§ **TASK OBJECTIVE**: Retype the stretch of items below from the line containing "Delete the open email" through the line containing "Action: (x=38, y=84)", both included, exactly as they appear, and nothing else.

(Element lookup records)
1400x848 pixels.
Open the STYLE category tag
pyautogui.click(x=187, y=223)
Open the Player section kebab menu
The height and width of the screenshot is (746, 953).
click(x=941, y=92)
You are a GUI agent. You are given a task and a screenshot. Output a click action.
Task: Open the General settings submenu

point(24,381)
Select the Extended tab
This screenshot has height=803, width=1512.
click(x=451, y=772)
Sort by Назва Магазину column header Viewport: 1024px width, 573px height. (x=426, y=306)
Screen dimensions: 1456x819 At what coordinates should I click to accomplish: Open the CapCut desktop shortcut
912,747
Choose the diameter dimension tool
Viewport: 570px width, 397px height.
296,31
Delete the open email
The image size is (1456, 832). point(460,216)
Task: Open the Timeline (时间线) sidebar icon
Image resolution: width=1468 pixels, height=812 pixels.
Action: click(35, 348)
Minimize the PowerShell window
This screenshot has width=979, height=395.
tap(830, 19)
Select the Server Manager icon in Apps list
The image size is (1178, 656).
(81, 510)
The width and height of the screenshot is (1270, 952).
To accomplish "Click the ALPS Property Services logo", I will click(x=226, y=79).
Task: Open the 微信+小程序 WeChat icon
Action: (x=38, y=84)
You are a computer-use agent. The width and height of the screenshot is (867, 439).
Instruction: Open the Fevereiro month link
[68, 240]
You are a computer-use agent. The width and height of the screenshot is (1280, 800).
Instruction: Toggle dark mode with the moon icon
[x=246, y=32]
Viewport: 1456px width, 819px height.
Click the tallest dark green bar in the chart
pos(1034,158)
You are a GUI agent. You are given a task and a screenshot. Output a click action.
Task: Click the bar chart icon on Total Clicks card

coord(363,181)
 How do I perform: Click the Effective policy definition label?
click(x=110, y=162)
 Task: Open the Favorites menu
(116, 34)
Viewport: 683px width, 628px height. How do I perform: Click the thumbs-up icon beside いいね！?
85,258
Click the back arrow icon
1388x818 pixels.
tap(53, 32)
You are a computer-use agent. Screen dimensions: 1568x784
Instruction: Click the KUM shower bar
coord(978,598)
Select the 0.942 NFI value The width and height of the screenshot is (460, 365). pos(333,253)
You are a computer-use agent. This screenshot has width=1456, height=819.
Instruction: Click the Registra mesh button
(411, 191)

§ **FINAL RESULT**:
Delete the open email
The image size is (1456, 832). point(460,216)
Task: Open the Timeline (时间线) sidebar icon
Image resolution: width=1468 pixels, height=812 pixels.
Action: click(35, 348)
Minimize the PowerShell window
This screenshot has width=979, height=395.
tap(830, 19)
Select the Server Manager icon in Apps list
The image size is (1178, 656).
(81, 510)
The width and height of the screenshot is (1270, 952).
To accomplish "Click the ALPS Property Services logo", I will click(x=226, y=79).
Task: Open the 微信+小程序 WeChat icon
Action: (x=38, y=84)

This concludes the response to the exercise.